## WORK TO COMPLETE
Copy the records below exactly, from the line containing "This screenshot has width=273, height=390." through the last line, and leave out every picture.

....

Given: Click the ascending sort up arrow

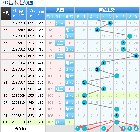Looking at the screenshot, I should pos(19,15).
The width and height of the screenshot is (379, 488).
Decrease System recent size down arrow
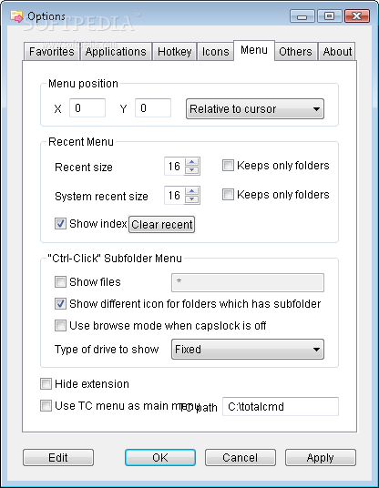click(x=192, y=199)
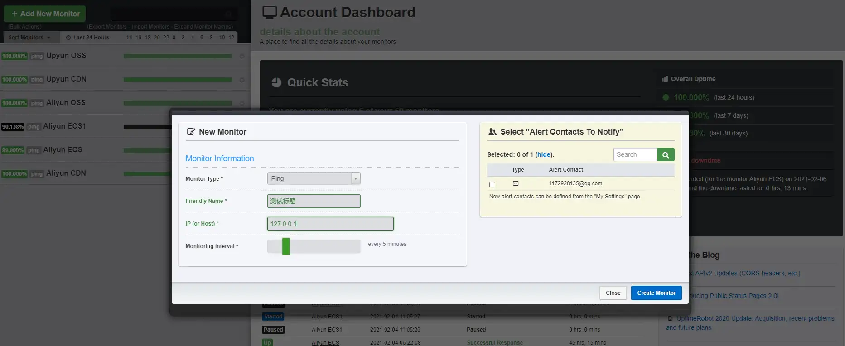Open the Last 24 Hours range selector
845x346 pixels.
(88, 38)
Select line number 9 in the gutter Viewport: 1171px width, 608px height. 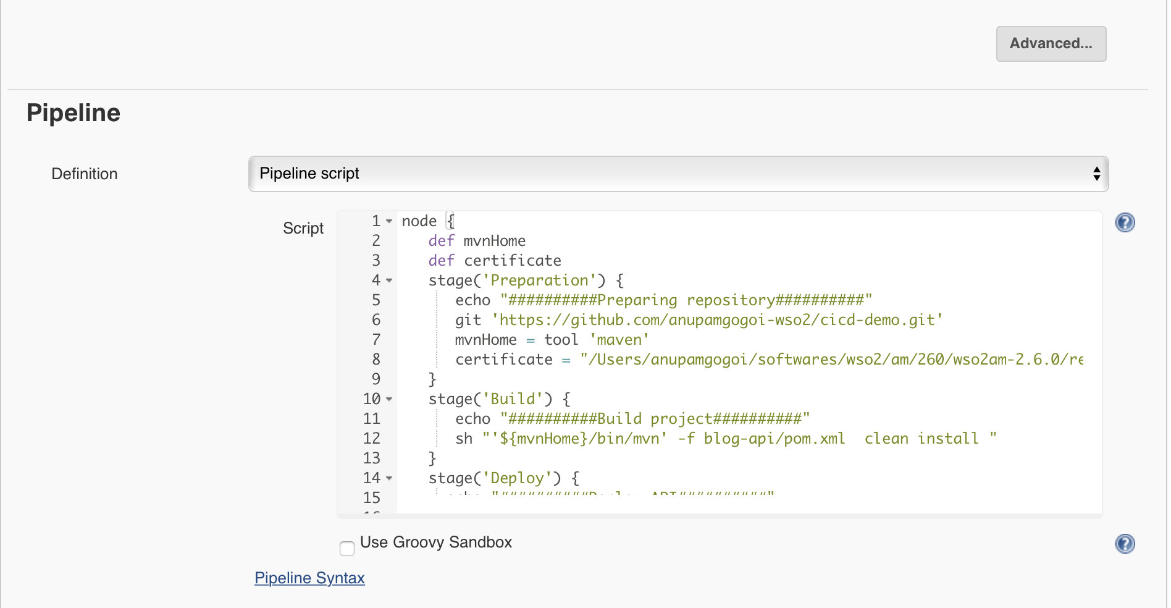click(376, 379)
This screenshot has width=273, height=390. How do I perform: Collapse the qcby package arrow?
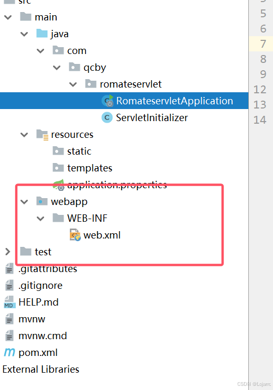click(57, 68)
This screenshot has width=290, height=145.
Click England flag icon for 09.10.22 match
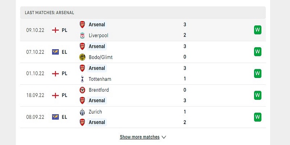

....

## RESPONSE AREA
This screenshot has width=273, height=390. How do I perform: Collapse the qcby package arrow?
click(57, 68)
This screenshot has width=290, height=145.
Click England flag icon for 09.10.22 match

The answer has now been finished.